## WRITTEN TASK A:
Retype the passage of the DBus text from "int main(int, char**)" to "redirect method calls.".

-- MichaelReese - 30 Sep 2016

Saftlib is constructed around the DBus IPC-system. In order to maintain and develop the library, a fairly good understanding of the DBus is required. This page provides a collection of information about DBus.

Collection of documents describing basic concepts of DBus:
DBus basic C-API

The lowest level of DBus implementation is the C-API. This is rarely used directly but via some higher level wrappers in various languages. It ist still useful to look at the DBus API Design Guides: https://dbus.freedesktop.org/doc/dbus-api-design.html

GLib

As part of the GNOME project and the GTK+ GUI, supportive C libraries are developed:
  • GObject provides a set of conventions to allow object oriented programming (OOP) in the C-language
  • Glib provides useful high-level data types like linked lists, hash tables, trees, ...
  • Gio provides abstractions for input/output for files, streams, sockets, .... Among these are also high-level C-bindings ( GDBus ) to the low-level DBus API.

Gio::DBus (Glibmm)

There are C++ wrappers around the Glib libraries. They have the suffix "mm"
  • GTK+ -> Gtkmm
  • Glib -> Glibmm
  • Gio -> contained inside Glibmm as namespace Gio, which in turn contains the namespace Gio::DBus
The DBus binding that is used in Saftlib is Gio::GDbus of Glibmm. This C++ wrapper is not extensively documented. However, there is some documentation about the wrapped GDBus high-level C-API.

A minimal program using Gio::DBus to make a method call over DBus to the saflib daemon looks like this (compile with `pkg-config --cflags --libs giomm-2.4 glibmm-2.4` ):
#include <giomm.h>
#include <glibmm.h>
#include <iostream>

int main(int, char**) { 
  Gio::init(); 
  // Get the bus connection (saft deamon is on the system bus).
  auto connection = Gio::DBus::Connection::get_sync(Gio::DBus::BUS_TYPE_SYSTEM); 
  Glib::RefPtr<Gio::Cancellable> cancellable;
  // Create a proxy object to the bus that can redirect method calls. 
  Glib::RefPtr<Gio::DBus::Proxy> proxy = Gio::DBus::Proxy::create_sync(
      connection, 
      "de.gsi.saftlib",                       // service name
      "/de/gsi/saftlib",                      // object path
      "org.freedesktop.DBus.Introspectable",  // interface name
      cancellable); 
  // Do the method call.
  Glib::VariantContainerBase result = proxy->call_sync("Introspect", cancellable);  
  // Get and output the result.
  Glib::Variant< Glib::ustring > introspection_str; 
  result.get_child(introspection_str); 
  std::cout << "answer is " << introspection_str.get() << std::endl; 
  return 0; 
}

Saftlib simplifies the access to Dbus services (only the ones provided by the SAFTd deamon) by hiding The Gio::DBus interface inside multiple C++ classes that are automatically generated from an XML description of the interface (XXX in the following). The user of saftlib is calling methods of an object of type XXX_Proxy, and the generated saftlib classes redirect the method call to a class XXX where the service is actually implemented. The Proxy object in one process represents functionality that is provided in another process. The generated classes are
  • iXXX
  • iXXX_Proxy
  • iXXX_Service
  • XXX_Proxy
  • XXX_Service
In order to extend the functionality of saftlib (new Services and corresponding Proxy classes), one has to
  • provide a new XML description in the file interfaces/XXX.xml
  • implement the XXX class in files drivers/XXX.h and drivers/XXX.cpp
  • add src/XXX.cpp and src/XXX.h to the saftd_SOURCES target in the toplevel Makefile.am
  • add XXX.xml to the NODES target in interfaces/Makefile.am

In order to extend saftlib to support new types (e.g. file descriptors) the code generation capabilities of saftlib have to be extended. The code generation of saftlib uses XSLT (Extensible Stylesheet Language Transformations).

## SUPPLIED RECORDS:
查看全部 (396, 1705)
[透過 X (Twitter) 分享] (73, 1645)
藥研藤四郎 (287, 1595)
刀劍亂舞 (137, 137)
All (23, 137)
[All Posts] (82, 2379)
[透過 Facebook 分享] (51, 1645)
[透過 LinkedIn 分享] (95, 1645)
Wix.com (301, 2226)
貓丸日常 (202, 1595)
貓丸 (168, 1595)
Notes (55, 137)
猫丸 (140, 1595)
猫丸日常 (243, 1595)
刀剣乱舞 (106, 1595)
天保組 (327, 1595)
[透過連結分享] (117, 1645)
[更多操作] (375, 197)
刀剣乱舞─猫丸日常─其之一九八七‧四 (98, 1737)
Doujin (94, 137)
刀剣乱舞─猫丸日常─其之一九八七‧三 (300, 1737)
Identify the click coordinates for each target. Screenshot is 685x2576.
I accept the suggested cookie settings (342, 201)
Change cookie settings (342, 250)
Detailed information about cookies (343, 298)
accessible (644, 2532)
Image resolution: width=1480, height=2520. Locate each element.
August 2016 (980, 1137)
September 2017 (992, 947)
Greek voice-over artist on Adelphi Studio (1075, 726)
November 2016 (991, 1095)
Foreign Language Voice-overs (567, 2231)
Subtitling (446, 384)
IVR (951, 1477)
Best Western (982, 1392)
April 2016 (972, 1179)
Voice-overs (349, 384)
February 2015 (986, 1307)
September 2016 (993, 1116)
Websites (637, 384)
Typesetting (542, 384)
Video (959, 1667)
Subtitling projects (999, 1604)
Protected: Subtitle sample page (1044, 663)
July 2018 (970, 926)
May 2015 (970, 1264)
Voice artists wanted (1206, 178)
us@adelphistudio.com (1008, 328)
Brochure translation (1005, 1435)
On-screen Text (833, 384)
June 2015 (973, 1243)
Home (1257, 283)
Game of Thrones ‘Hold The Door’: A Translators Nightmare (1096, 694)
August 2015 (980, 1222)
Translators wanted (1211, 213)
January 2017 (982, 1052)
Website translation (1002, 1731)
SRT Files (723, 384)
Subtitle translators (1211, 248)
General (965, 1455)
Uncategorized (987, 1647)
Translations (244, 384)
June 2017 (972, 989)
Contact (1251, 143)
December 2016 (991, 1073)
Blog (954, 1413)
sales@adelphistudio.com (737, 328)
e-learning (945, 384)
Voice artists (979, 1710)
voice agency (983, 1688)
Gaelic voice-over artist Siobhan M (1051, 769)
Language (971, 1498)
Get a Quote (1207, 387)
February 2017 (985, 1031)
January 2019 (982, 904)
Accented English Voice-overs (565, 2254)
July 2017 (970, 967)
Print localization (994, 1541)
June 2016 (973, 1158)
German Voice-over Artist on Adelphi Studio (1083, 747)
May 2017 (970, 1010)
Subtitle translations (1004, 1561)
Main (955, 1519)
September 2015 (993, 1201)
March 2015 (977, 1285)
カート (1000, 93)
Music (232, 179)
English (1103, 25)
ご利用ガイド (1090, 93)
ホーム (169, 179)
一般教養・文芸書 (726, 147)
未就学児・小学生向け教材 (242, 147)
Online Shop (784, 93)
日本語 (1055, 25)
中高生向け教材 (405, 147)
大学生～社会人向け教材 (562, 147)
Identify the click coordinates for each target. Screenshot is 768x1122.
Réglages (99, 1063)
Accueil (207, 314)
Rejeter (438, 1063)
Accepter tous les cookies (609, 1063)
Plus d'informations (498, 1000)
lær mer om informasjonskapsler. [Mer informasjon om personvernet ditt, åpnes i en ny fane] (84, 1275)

## WRITTEN TASK B:
Echo the records from the line with "July 2017 (970, 967)" to the line with "大学生～社会人向け教材 (562, 147)", both included.

## COMPLETE ANSWER A:
int main(int, char**) { 
  Gio::init(); 
  // Get the bus connection (saft deamon is on the system bus).
  auto connection = Gio::DBus::Connection::get_sync(Gio::DBus::BUS_TYPE_SYSTEM); 
  Glib::RefPtr<Gio::Cancellable> cancellable;
  // Create a proxy object to the bus that can redirect method calls.

## COMPLETE ANSWER B:
July 2017 (970, 967)
Print localization (994, 1541)
June 2016 (973, 1158)
German Voice-over Artist on Adelphi Studio (1083, 747)
May 2017 (970, 1010)
Subtitle translations (1004, 1561)
Main (955, 1519)
September 2015 (993, 1201)
March 2015 (977, 1285)
カート (1000, 93)
Music (232, 179)
English (1103, 25)
ご利用ガイド (1090, 93)
ホーム (169, 179)
一般教養・文芸書 (726, 147)
未就学児・小学生向け教材 (242, 147)
Online Shop (784, 93)
日本語 (1055, 25)
中高生向け教材 (405, 147)
大学生～社会人向け教材 (562, 147)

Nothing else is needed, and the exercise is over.